I'm taking some comfort in feeling like I am representing my Dad well, in knowing that I tried my very best to give him some comfort in his last week and days, and in feeling that he really did live a very good and full life. With his crazy schedule and the many different aspects of his life, he really did pack about 110 years into his 63 years of life.
That's not really taking away my nightmares that seem to pop up every night. I keep dreaming he is dying in bed next to me, and I have been not caring for him, or he is nearly gone but alone in his suffering, or I haven't been helping him enough, and he's not safe. Once so far Bill had to have a long conversation with my sleeping self to tell me that my Dad had died, in his home in Grosse Pointe...that it had already happened and I could stop living THAT part of the nightmare. The loneliness part gets to start now.
And I do wish to say, if you haven't seen me weeping at the funeral home, and if you think that means I am not so sad...you're wrong. I just don't think my Dad would really care for that kind of a show. I save it for when the people leave, and I have a few minutes alone, thinking about what has just happened to my life.
Rest (or live on, in a nicer way) in Peace, my darling Dad.
John W. Carroll, Jr.
6/19/46 - 8/5/09
Funeral Arrangements for John Carroll
Visitation: Saturday, August 8th, 1-5pm and Sunday, August 9th, 2-8pm
Prayer Vigil and Memory Sharing: Sunday 5pm
A.H. Peters Funeral Home
Mack and Vernier
Grosse Pointe Woods
Funeral Mass: Monday, August 10th, at 10am (In State at the Church: 9:30am)
St. Paul on the Lake
Grosse Pointe Farms, MI
Pancreatic Cancer Action Network
As you know, it is my way to emote online...so I am sure I'll be doing a lot of that here soon.
Over the past 2 weeks, I have slowly watched my father disappear (at least physically) from my life. He is shrinking before our very eyes, as this horrific cancer steals all of his ability to nourish himself. His ability to communicate with us is also shrinking - whether from lack of energy (a few days ago), to lack of lucidity (yesterday), to lack of our ability to understand what he is saying (today).
At the same time, I have watched my family come together. My sisters, their families, my uncles, aunts, and cousins have flooded into our homes and our hearts. Yesterday, while my sister was finalizing the hospice sign-up (it has gone so quickly, we hardly knew we needed it yet just 3 days ago), my step-mom's sisters were making lunch, while my aunt and cousin were visiting with my Dad, and my husband and I were moving beds around to make room for the hospital bed.

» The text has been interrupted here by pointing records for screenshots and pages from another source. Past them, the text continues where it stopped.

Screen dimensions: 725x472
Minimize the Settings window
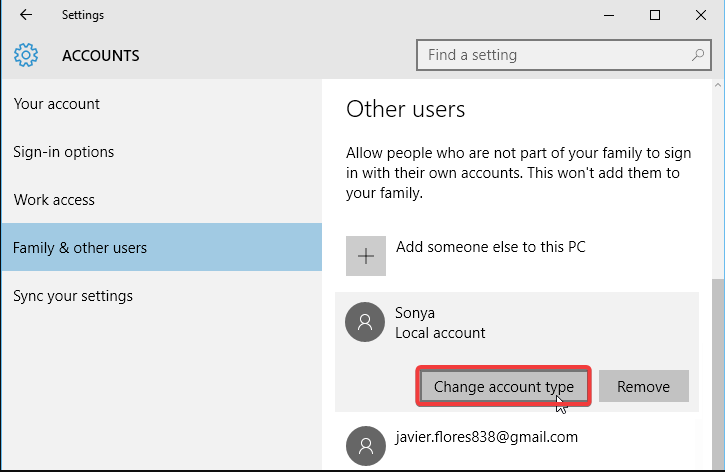[x=609, y=15]

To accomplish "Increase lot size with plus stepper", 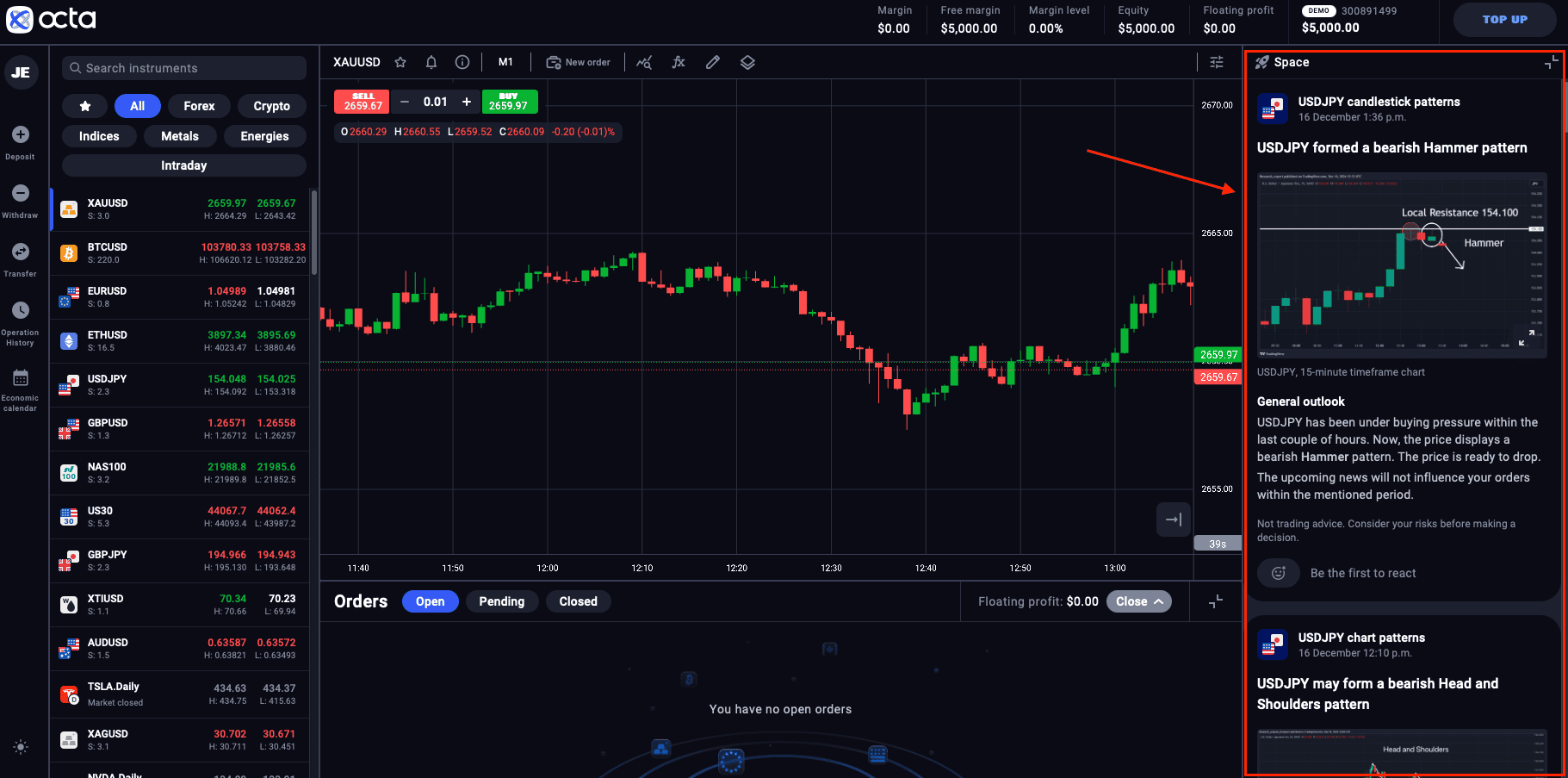I will click(467, 101).
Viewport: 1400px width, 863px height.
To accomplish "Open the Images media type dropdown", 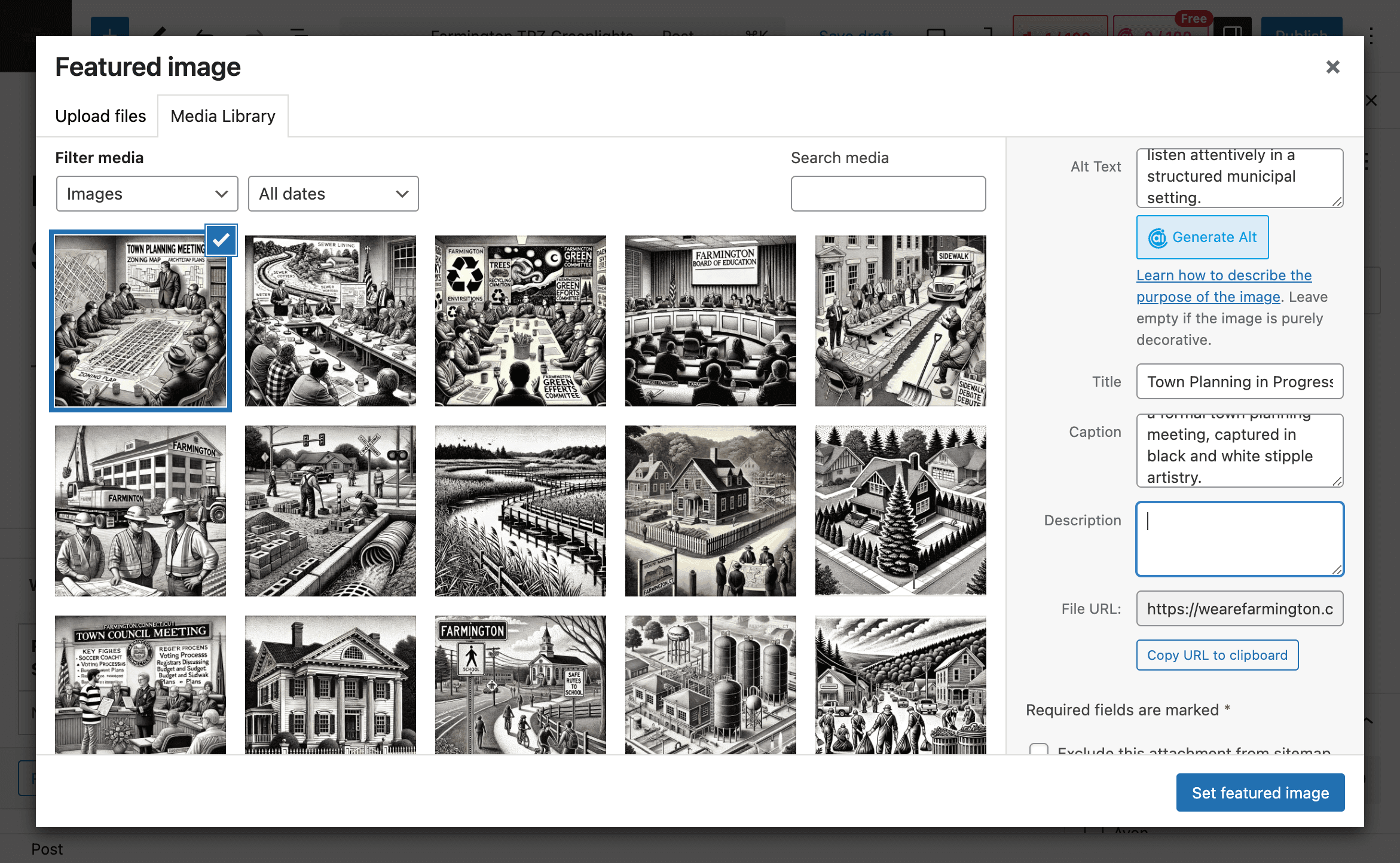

We are meeting with Hospice tomorrow to see what we can do to help control Dad's pain and to bring him some comfort.
Amy is in town, with Matthew, staying with Dad and helping.
Julie and Tyler are flying in today (in just two hours), with their two little children (Natalie is turning 2, and Noah is 3 months old). Julie plans to move to Michigan on September 1st, but she may just plan to stay as/if things continue to get harder and worse. Tyler has (thankfully) been given permission from his firm to work from Michigan as long as he needs to, but he will be flying back on August 8th to finish up there (and to move the family, with the help of his parents). Julie and family are moving into the Lucken compound in the meantime, poor things.